-------- Excerpt provided

Many of us are starting the New Year with low mood and perhaps some guilt or negativity around our lifestyle behaviours. But change will never emerge from shame and guilt. Self-compassion and curiosity are the foundation bricks of behaviour change rather than self-deprecation and punishment. 

This means that if you want to actually enact change this year then the first thing you need to do is to be kind to yourself. It really is that simple. Clinical psychologist Paul Gilbert’s famous book ‘The Compassionate Mind’ (1) was critical in our understanding of how compassion can transform lives. Compassion for yourself and others. His work showed that when we look at the root of negative thoughts about ourselves and really ask ourselves to validate those thoughts, we start to understand where they come from. For example, from a fear of abandonment, or feeling shameful, or feeling inferior.

Kindness and compassion, researchers show, stimulate areas of the brain and body which in turn promote wellbeing. Kindness and compassion both from others and ourselves, throughout our life course really can positively alter our mental health.

When we experience low mood and wake up feeling a bit off or anxious (as so many of us do these days) then we move through the day in a more negative and detrimental way than if we were in a ‘flow state’ or woke up feeling positive and happy. So, when we wake up feeling ‘off’ we might find ourselves slightly flustered, harassed and rushed. Then we make mistakes and forget things. We forget to respond to an email, or snap at our child. We are late for a meeting and then forget to pick up a prescription. We get home and decide not to exercise and instead pour a glass of wine. The impact of this, the snowball effect of low mood, anxiety or stress is much greater than the feeling itself. It has a wider ripple effect on the whole day which often turns into self-criticism and negative thoughts towards ourselves. Which in turn impacts our mental health further.

----------------
-------- Records shown

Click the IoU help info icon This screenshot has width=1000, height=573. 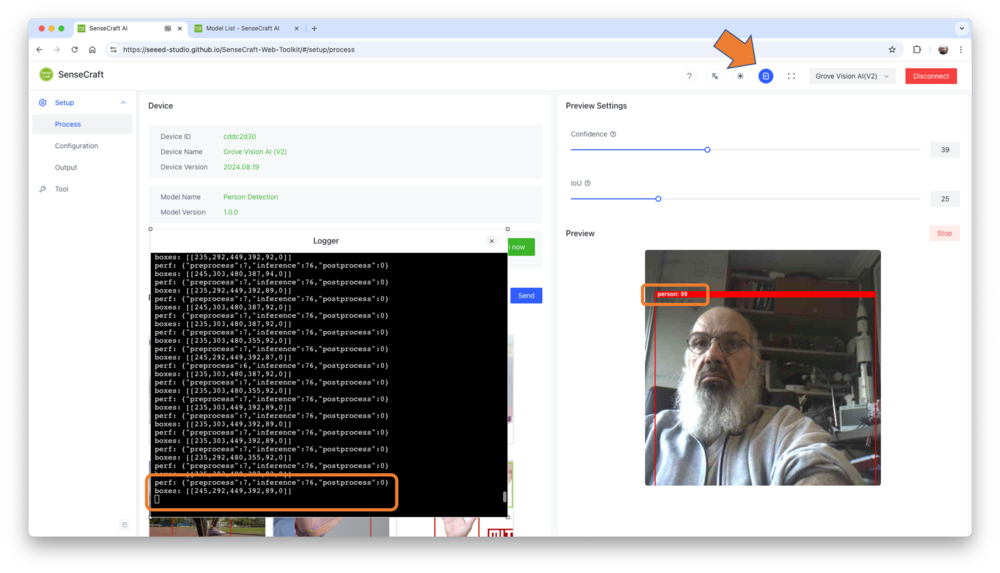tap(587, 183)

----------------
-------- Records shown

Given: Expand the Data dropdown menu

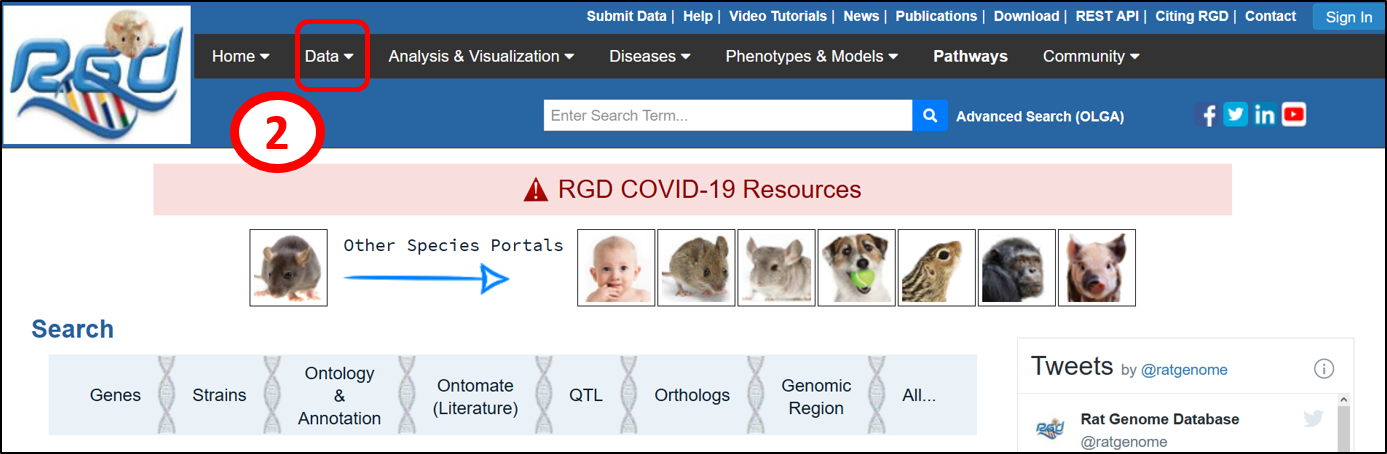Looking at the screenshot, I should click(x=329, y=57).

----------------

Problem details >> Can you resume the piece on self-compassion and low mood, continuing from its last sentence?

Exercise answer >>
Many of us believe that in order to ‘force’ ourselves to change we need to adopt a bootcamp militant style approach. We need to tell ourselves how terrible we are, how ridiculous we are, how needy we are. But in fact, the opposite occurs. Researchers (2) have shown that self-compassion towards ourselves, increases our motivation for self-improvement. The paradox is that accepting our failures and giving ourselves plenty of compassion around them is more likely to drive change than beating ourselves up and forcing strict regimes or a militant boot camp reaction.

You might think that showing ourselves self-compassion could lead to a lack of motivation or complacency around change or goals. But allowing yourself to confront your failures and mistakes and weaknesses actually allows you to be curious about them rather than defensive.  From this place of compassionate curiosity we can begin to ask ourselves more relevant questions about the failures and negative habits. When we really explore the root of these from a non-judgemental place, we are far more likely to be successful in making changes in the future.

The world right now, doesn’t lend itself particularly to time, space and reflection but this New Year we encourage you to stop, pause and take a breath. Give yourself credit and compassion for where you are right now, whatever that might mean. Don’t allow the negative chatter to enter your mind. Explain to yourself that any negative habits or behaviours or mood states you might experience on a regular basis are in fact a very effective way of coping with the world. Tell yourself how well you have done. Then, and only then, can you begin to think about how things could begin to be different and that you have the power to make that so.


  1. Gilbert, Paul (2009) The Compassionate Mind. Great Britain, Robinson.
  2. Breines, J., Chen, S.  (2012). Self- compassion increases self-improvement motivation, Personality and Social Psychology Bulletin. 38.9.